Tomó el paño blanco con
el que limpiaba la mesa de la cocina, y envolvió el frasquito vacío para golpearlo
-con dificultad por el dolor en sus manos- varias veces con la bola del metate,
hasta hacer un fino polvo de vidrio que después arrojó por el desagüe.
Jovita
caminó por la casa mientras bebía a cada paso ese aroma frío y melancólico que
tenía la recámara. Tomó el teléfono y sintió, al escuchar la voz de Pedro, ese
dolor incesante en el pecho, que ahora parecía haberle crecido. Le dijo lo de
su padre, que esa mañana la vida se le había ido por la vejez, y seguramente
también por una gripa mal cuidada. Pedro preguntó si ella quería que fuera a la
casa:
– No, hijo, no.

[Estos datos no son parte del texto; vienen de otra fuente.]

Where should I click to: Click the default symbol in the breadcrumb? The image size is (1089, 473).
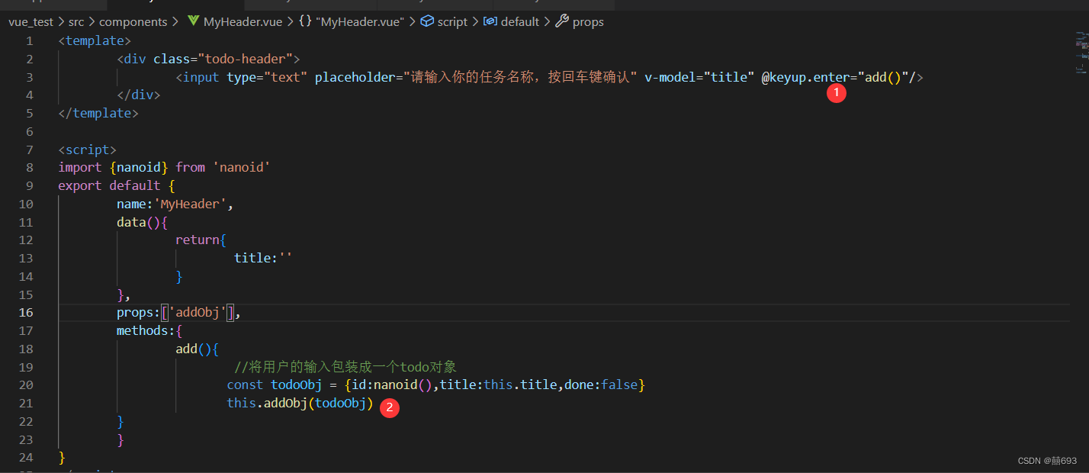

Te llamé
para que sepas, no para que arregles nada -. Antes de colgar, y sin que Pedro
se diera cuenta, Jovita le dio la bendición vía telefónica.
Hurgó de nuevo en el
álbum, sacando de él una fotografía que ella no recordaba: Una donde Gregorio y
ella, el día de la boda, sonreían. La tomó cariñosamente, y la llevó con ella
hasta el sofá, poniéndose la fotografía en el pecho, justo donde más le dolía.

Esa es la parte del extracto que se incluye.